_Petunjuk Latihan_.
1. Ambil bagian dari teks tentang puasa persis apa adanya, mulai dari "Sebagaimana untuk puasa" dan terus sampai "bermanfaat daripada itu.".
2. Teruskan teks tentang puasa, mulai setelah kalimat terakhir yang tertulis.

Sebagaimana untuk puasa setiap hari, kemudian telah diriwayatkan oleh Imam Muslim, hadits dari Abu Qatadah, bahwa Umar R.A. bertanya kepada Rasulullah SAW:
‘Bagaimana jika seseorang berpuasa setiap hari?’ Kemudian Rasulullah SAW menjawab: “Dia tidak berpuasa tidak juga dia batalkan puasanya – atau – dia tidak berpuasa dan dia tidak membatalkan puasanya.” [HR Muslim]
Ini berkaitan dengan seseorang yang berpuasa terus menerus, bahkan pada saat dimana dilarang untuk berpuasa.
Karekteristik dari puasa yang paling khusus
Ketahuilah bahwa seseorang yang telah diberikan ilmu mengetahui tujuan di balik berpuasa. Selanjutnya dia membebankan dirinya pada tingkat dimana dia tidak akan bisa melakukan yang lebih bermanfaat daripada itu.

_Informasi yang Ditampilkan_.
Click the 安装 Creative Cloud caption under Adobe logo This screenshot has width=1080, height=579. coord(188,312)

==

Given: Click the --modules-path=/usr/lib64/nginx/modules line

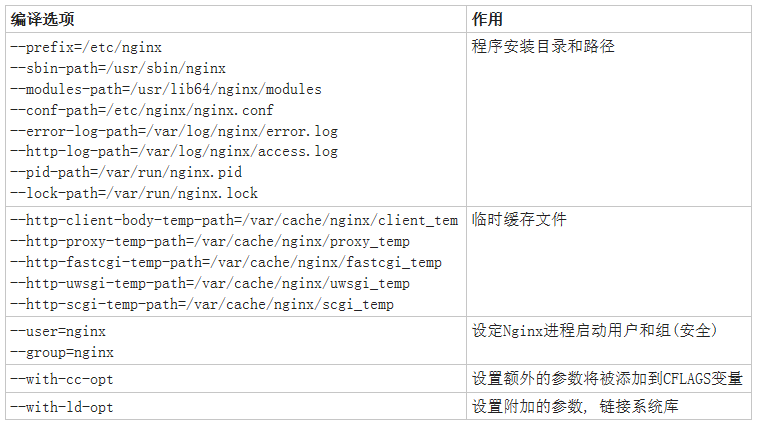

---

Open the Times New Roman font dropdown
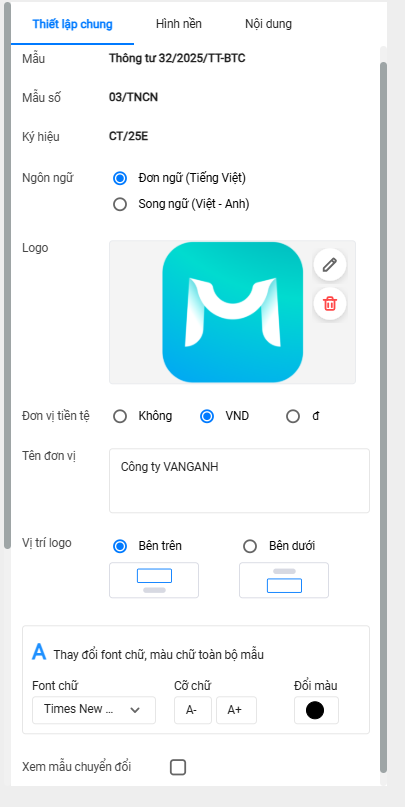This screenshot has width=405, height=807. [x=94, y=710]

_Jawaban yang Diharapkan_.
1.
Sebagaimana untuk puasa setiap hari, kemudian telah diriwayatkan oleh Imam Muslim, hadits dari Abu Qatadah, bahwa Umar R.A. bertanya kepada Rasulullah SAW:
‘Bagaimana jika seseorang berpuasa setiap hari?’ Kemudian Rasulullah SAW menjawab: “Dia tidak berpuasa tidak juga dia batalkan puasanya – atau – dia tidak berpuasa dan dia tidak membatalkan puasanya.” [HR Muslim]
Ini berkaitan dengan seseorang yang berpuasa terus menerus, bahkan pada saat dimana dilarang untuk berpuasa.
Karekteristik dari puasa yang paling khusus
Ketahuilah bahwa seseorang yang telah diberikan ilmu mengetahui tujuan di balik berpuasa. Selanjutnya dia membebankan dirinya pada tingkat dimana dia tidak akan bisa melakukan yang lebih bermanfaat daripada itu.

2.
Ibnu Mas’ud berkata: ‘Pada saat aku berpuasa, aku bertambah lemas dalam shalatku. Aku lebih menyukai shalat daripada puasa (sunnah).’
Sebagian dari Shahabat menjadi lemah bacaan Qur’an-nya pada saat sedang berpuasa. Selanjutnya, mereka lebih membatalkan puasa mereka (yaitu dengan mengurangi puasa sunnah), sampai mereka bisa mengimbangi dengan membaca Al-Qur’an. Setiap orang banyak mengetahui tentang kondisi dan bagaimana memperbaikinya.
Wallahu’alam bis showab!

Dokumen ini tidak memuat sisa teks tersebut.